[Start of Attachment]
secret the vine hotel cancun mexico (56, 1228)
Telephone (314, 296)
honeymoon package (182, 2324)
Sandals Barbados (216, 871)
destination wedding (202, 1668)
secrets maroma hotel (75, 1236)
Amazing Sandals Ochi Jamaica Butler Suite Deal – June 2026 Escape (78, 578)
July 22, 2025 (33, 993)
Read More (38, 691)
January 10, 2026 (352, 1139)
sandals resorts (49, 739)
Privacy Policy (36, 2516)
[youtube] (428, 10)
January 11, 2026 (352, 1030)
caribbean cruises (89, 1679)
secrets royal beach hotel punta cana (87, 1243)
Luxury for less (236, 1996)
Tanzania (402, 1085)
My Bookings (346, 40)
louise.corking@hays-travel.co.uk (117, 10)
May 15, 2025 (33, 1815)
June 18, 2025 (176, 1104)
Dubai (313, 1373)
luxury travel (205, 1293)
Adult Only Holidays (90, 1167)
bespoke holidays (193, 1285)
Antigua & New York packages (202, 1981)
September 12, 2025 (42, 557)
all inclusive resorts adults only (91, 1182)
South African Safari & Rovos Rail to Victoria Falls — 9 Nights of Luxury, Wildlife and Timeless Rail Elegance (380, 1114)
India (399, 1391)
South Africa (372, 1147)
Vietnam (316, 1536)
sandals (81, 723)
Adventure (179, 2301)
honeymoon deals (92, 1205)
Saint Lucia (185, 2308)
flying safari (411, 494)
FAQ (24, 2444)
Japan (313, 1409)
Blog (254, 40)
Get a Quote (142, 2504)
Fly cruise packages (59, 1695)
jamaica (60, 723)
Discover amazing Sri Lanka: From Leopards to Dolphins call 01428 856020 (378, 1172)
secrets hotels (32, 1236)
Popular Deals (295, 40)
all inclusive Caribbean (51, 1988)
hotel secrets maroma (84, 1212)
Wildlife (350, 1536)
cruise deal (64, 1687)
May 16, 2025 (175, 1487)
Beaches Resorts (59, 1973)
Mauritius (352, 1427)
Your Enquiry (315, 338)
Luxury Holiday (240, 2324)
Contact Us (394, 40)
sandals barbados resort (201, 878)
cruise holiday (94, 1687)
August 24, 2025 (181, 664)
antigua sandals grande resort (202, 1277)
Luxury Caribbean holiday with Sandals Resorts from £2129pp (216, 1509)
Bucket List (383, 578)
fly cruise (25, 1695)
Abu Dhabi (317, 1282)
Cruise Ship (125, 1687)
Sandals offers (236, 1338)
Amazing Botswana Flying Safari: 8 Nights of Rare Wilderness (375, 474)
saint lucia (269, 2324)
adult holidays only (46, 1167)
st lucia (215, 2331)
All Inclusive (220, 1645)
[End of Attachment]
_Problem to work on:_
From the material above, retype precisely the lines between the line holding "Blog (254, 40)" and the line holding "Mauritius (352, 1427)", inclusive, and nothing beyond them.

_Response area:_
Blog (254, 40)
Get a Quote (142, 2504)
Fly cruise packages (59, 1695)
jamaica (60, 723)
Discover amazing Sri Lanka: From Leopards to Dolphins call 01428 856020 (378, 1172)
secrets hotels (32, 1236)
Popular Deals (295, 40)
all inclusive Caribbean (51, 1988)
hotel secrets maroma (84, 1212)
Wildlife (350, 1536)
cruise deal (64, 1687)
May 16, 2025 (175, 1487)
Beaches Resorts (59, 1973)
Mauritius (352, 1427)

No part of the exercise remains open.